### Text shown
━━━

The Community Design Studio, directed by Prof. Elio Martínez-Joffre, is collaborating with the Ricky Martin Foundation to design a center for abused children in the municipality of Loíza.  The project is slated for construction in 2012.

For the 5th contiguous year the UPR participated of the AEC Global Teamwork studio, organized by Prof. Renate Fruchter at Stanford University.  The studio is locally coordinated by Prof. Humberto Cavallín, Ph.D.  Rebecca Diaz, and her team, won the Native Award Challenge, because of the sensitive use of local resources in their design project. This honor was awarded by Swinerton Incorporated.

The UPR School’s 2009 Solar Decathlon entry (CASH) was selected for the Ibero American Design Biennial (BID10) in Madrid, where it received the Design Development Prize.

Prof. Fernando Abruña, FAIA, received the Henry Klumb Award, the Puerto Rico College of Architects (CAAPPR) highest distinction for a practitioner.

The new General Studies Building for the UPR-Río Piedras campus designed by Prof. José Javier Toro, of the firm Toro Ferrer Architects, received AIA awards in both Florida and Puerto Rico and was recently published in Architectural Record.

Dean Francisco Javier Rodríguez, AIA, offered a lecture at Tulane University titled Three Short Stories Without an Ending.  He also received a FIPI grant to conduct research on the history of architectural pedagogy and was selected to participate on the Ibero American Design Biennial (BID10) in Madrid under the Industrial Design category.

Prof. Jorge Lizardi, Ph.D. finished his new book offering a critical view of public housing endeavors during the twentieth century titled Vivir y pensar la comunidad moderna. Together with Prof. Manuel Bermúdez, he is also facilitating a Graduate Studio project documenting Caribbean cities including Havana, Santo Domingo, Cartagena and San Juan.

Prof. Javier Isado edited the 5th edition of the School’s magazine (in)forma, dedicated to Digital Narratives, while Prof. Darwin Marrero edited the 6th edition on Hypertourism.

━━━

### Data items

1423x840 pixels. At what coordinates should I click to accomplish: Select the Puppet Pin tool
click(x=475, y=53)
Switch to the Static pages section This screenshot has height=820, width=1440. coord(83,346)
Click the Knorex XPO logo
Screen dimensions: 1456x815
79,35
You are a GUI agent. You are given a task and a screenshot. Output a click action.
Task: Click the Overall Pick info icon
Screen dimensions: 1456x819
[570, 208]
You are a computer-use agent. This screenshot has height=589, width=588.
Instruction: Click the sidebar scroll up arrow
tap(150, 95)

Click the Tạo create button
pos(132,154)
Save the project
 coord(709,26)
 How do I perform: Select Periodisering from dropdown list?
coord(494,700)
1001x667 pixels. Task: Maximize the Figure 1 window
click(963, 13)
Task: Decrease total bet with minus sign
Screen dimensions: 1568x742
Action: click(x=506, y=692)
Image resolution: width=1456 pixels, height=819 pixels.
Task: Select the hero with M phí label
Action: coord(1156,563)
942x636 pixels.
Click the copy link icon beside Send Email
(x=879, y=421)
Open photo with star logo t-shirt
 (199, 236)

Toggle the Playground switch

━━━

### Objective
Answer these questions from the architecture school news:
1. What award did Prof. Fernando Abruña receive?
2. What prize did the 2009 Solar Decathlon entry (CASH) receive in Madrid?
3. Who edited the 6th edition of (in)forma?

### Exercise solution
1. The Henry Klumb Award
2. The Design Development Prize
3. Prof. Darwin Marrero